Cayetana García: La gran historia de amor que el toreo unió

Ajena en todo momento a la vida pública, oculta y en segundo plano. Siempre cobijada a la sombra de su marido hasta el aciago desenlace. Y hoy así quiere seguir estando. Fuera. Recogida. Cayetana García Barona es la viuda de un torero, el último caído en las astas de los toros, en el ruedo; el último héroe vestido de luces que ha pagado con su vida la crudeza del toreo, la verdad que esconde la tauromaquia pero que tan presente está cada tarde que se hace el paseíllo.

Eran las siete y media del sábado pasado cuando, en la pequeña localidad francesa de Aire Sur L’Adour, un toro del hierro de Baltasar Ibán corneaba mortalmente al torero español Iván Fandiño. «Provechito», que así se llamaba el toro, acabó con la vida del joven diestro de 36 años, de cuajo, sin fisuras. Los relojes de la afición, que en vilo vivió el estado del matador, se pararon en seco a las nueve y cuarto cuando se certificó su defunción. El mundo del toro rugió de dolor al conocer la infausta noticia. Desgarradora para una familia que se rompió por momentos en mil pedazos imposibles casi de recomponer. Cayetana, que en ese momento se encontraba en Fuentelencina, un municipio de 300 habitantes situado en la provincia de Guadalajara, donde residía desde 2014 con su marido, partió rumbo a la ciudad gala nada más conocer la noticia junto a un vecino amigo del torero. Un viaje que debió ser interminable, un auténtico calvario en plena penitencia, en busca de una realidad irreal. Lo mismo hicieron los padres del diestro de Orduña (Vizcaya), Paco y Txaro, e Itziar, su hermana.

Reina de Riobamba

García, que vive en España desde 2014, tiene 33 años y es de nacionalidad ecuatoriana, concretamente de la ciudad de Riobamba, donde fue elegida «reina» en 2004. Su afición por la tauromaquia le viene de cuna, desde que nació en el seno de una familia dedicada al mundo del toro, pues su padre, Luis Fernando García, es dueño de una ganadería de bravo llamada Campo Pequeño. La procedencia de las reses que cría en su tierra natal son de «Baltasar Ibán», el mismo encaste con el que su Iván perdió la vida hace justamente una semana.

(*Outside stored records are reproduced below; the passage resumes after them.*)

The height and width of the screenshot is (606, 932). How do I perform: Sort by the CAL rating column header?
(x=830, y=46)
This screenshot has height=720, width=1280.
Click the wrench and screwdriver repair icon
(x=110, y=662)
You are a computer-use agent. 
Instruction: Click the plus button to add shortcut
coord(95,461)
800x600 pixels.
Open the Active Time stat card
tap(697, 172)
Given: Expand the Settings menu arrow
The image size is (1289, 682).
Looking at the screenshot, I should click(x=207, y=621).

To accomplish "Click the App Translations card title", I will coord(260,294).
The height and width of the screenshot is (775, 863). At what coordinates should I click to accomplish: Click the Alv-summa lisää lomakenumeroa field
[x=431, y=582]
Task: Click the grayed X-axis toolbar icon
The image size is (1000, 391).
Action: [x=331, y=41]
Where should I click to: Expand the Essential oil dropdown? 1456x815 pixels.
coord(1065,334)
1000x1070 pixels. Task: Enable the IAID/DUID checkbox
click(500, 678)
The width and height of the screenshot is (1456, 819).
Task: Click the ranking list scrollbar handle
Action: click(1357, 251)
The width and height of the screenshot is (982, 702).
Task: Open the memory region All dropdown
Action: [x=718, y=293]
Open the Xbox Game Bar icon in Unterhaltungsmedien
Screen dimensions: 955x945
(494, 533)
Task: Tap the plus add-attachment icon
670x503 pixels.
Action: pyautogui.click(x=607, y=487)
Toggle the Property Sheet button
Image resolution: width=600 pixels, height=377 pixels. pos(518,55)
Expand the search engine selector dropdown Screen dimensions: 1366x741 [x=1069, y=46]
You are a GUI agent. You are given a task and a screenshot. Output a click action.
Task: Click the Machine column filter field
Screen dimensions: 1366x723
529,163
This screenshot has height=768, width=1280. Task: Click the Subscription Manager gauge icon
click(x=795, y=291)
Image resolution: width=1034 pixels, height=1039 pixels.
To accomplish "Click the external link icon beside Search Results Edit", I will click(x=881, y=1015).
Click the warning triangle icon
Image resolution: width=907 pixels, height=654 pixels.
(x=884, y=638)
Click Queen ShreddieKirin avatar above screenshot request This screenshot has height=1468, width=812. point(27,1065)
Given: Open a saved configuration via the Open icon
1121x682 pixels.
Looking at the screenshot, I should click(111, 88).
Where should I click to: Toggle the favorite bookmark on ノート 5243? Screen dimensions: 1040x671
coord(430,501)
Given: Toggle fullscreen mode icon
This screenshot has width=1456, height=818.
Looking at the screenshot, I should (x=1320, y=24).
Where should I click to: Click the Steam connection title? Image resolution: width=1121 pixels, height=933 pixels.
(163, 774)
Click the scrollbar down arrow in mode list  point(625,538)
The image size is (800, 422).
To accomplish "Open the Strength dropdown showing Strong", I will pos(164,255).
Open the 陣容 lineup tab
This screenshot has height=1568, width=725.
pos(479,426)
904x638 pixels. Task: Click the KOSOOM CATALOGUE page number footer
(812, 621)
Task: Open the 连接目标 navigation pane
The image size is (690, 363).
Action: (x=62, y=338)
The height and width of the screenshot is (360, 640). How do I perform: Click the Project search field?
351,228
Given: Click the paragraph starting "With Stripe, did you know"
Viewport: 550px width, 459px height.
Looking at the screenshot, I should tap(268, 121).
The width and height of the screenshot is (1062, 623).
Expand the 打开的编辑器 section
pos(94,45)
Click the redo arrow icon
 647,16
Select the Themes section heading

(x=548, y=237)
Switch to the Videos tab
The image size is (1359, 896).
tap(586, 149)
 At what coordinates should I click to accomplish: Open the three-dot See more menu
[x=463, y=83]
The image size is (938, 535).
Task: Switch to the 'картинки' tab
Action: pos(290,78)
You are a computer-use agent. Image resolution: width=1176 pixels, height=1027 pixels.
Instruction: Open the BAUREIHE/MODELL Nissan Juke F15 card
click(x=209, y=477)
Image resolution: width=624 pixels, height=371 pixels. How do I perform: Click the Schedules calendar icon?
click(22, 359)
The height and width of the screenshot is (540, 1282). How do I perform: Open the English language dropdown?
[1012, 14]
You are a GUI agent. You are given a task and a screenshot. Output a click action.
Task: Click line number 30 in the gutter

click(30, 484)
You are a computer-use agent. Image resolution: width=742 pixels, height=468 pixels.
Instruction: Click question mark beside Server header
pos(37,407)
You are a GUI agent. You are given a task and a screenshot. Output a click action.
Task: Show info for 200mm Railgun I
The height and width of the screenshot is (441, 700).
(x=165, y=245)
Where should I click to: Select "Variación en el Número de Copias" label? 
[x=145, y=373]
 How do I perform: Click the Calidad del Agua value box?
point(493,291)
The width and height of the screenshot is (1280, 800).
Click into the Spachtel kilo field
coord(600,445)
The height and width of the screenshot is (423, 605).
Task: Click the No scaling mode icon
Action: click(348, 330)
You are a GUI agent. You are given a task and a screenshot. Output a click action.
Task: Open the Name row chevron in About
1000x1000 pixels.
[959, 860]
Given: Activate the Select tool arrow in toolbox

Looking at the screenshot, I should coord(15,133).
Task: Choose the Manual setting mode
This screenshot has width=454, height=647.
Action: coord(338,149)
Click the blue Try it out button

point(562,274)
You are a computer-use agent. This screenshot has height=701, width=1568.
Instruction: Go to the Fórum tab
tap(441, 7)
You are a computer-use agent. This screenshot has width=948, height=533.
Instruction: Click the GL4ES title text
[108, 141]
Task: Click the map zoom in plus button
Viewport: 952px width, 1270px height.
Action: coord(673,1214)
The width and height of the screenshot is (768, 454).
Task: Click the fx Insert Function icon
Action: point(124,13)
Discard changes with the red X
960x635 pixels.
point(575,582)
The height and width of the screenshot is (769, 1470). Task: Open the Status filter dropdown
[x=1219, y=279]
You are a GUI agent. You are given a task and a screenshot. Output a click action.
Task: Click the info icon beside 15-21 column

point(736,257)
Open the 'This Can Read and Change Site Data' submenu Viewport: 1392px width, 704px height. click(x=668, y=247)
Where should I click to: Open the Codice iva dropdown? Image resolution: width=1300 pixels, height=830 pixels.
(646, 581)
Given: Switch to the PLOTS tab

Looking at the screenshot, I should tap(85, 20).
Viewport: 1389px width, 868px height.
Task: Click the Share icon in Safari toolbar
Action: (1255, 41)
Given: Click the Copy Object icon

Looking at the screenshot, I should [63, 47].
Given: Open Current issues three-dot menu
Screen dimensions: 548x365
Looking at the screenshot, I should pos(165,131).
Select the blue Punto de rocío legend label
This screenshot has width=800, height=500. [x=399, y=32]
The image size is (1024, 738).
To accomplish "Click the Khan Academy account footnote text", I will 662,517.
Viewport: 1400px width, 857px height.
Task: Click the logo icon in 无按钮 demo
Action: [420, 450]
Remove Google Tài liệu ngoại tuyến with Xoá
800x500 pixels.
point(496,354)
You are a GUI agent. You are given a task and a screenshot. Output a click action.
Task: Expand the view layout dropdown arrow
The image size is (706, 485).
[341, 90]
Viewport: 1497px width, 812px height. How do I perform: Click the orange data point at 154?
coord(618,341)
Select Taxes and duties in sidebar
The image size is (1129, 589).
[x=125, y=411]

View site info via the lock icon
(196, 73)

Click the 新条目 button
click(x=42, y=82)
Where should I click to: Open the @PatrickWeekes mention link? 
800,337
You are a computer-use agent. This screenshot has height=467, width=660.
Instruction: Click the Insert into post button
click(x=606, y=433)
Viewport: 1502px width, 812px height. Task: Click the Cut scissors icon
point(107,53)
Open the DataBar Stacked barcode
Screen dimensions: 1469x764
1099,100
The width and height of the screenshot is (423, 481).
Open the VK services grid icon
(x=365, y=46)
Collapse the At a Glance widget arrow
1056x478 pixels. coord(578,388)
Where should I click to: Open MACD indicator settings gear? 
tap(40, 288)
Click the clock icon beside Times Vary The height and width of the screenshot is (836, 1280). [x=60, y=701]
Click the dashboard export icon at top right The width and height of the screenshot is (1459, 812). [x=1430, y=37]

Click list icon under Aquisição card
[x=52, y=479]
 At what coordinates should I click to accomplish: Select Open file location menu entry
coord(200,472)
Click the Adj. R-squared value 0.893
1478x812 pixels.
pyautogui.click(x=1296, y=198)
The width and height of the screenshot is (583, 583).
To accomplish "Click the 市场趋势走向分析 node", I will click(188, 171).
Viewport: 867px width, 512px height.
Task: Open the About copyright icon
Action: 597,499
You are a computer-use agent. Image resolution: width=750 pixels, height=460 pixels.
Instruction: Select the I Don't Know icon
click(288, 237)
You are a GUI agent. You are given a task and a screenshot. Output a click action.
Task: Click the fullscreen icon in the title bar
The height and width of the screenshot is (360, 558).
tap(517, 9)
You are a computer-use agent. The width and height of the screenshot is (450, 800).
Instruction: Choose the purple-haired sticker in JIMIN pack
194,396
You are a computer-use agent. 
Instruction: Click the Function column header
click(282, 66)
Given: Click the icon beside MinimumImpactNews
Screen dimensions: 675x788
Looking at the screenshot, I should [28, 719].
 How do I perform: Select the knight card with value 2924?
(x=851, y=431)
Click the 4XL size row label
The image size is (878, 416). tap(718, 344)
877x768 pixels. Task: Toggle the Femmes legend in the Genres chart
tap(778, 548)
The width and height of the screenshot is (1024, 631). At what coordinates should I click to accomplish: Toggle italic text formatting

La historia de amor entre Cayetana y Fandiño comenzó a principios de 2014, cuando el matador viajó a Riobamba para torear. Se encontraba entonces en su momento dorado en la profesión, toreando aproximadamente un total de 65 festejos tanto en Europa como en América, y cosechando grandes éxitos en plazas importantes, como en Madrid, donde salió por la Puerta Grande de Las Ventas. Fue uno de sus triunfos más soñados y la recompensa a una trayectoria de lucha y sacrificio por conseguir destacar en su profesión.

En aquella visita exprés el de Orduña se enamoró perdidamente de la modelo riobambeña, una joven muy arraigada a su tierra natal, como bien se puede comprobar en sus redes sociales. La pasión de ambos por la tauromaquia les unió en una vertiginosa relación de amor casi sin un periodo de noviazgo, ya que ese mismo año, en octubre, y casi en secreto, como han mantenido su relación durante estos tres años, se casaron en tierras vascas. Allí fue donde el torero vivió su breve infancia, ya que desde muy joven, y aunque en un principio destacó como pelotori, éste abandonó su ciudad natal y a su familia en busca de un futuro vinculado al mundo taurino.

Cayetana abandonó Ecuador y decidió cruzar el «charco» dejando allí a su familia y su profesión como maniquí para vivir junto a Iván su historia de amor. Un romance que forjaron en una parcela situada en el pequeño pueblo de Fuentelencina, en la provincia de Guadalajara, que el diestro compró para hacerse su «finquita» con una pequeña plaza de tientas para su entrenamiento y disfrute personal. Según allegados a la familia, en breve se iba a realizar la inauguración de la plaza, ya que estaba casi lista.

Fruto de su matrimonio, la pareja tuvo en agosto de 2015 una hija, Mara, que este año cumplirá dos años. Fue bautizada el 16 de octubre del año pasado en la ciudad alcarreña. Fandiño, según comentas a LA RAZÓN personas cercana a él, era muy niñero y protector de su familia. Nunca quiso ser un personaje público y siempre se mantuvo al margen, queriendo destacar únicamente por sus triunfos sobre el albero. Por ello, Cayetana siempre le apoyó desde la sombra, donde desea seguir permaneciendo. Alejada de los focos mediáticos a los que su marido rehuía fuera de las plazas.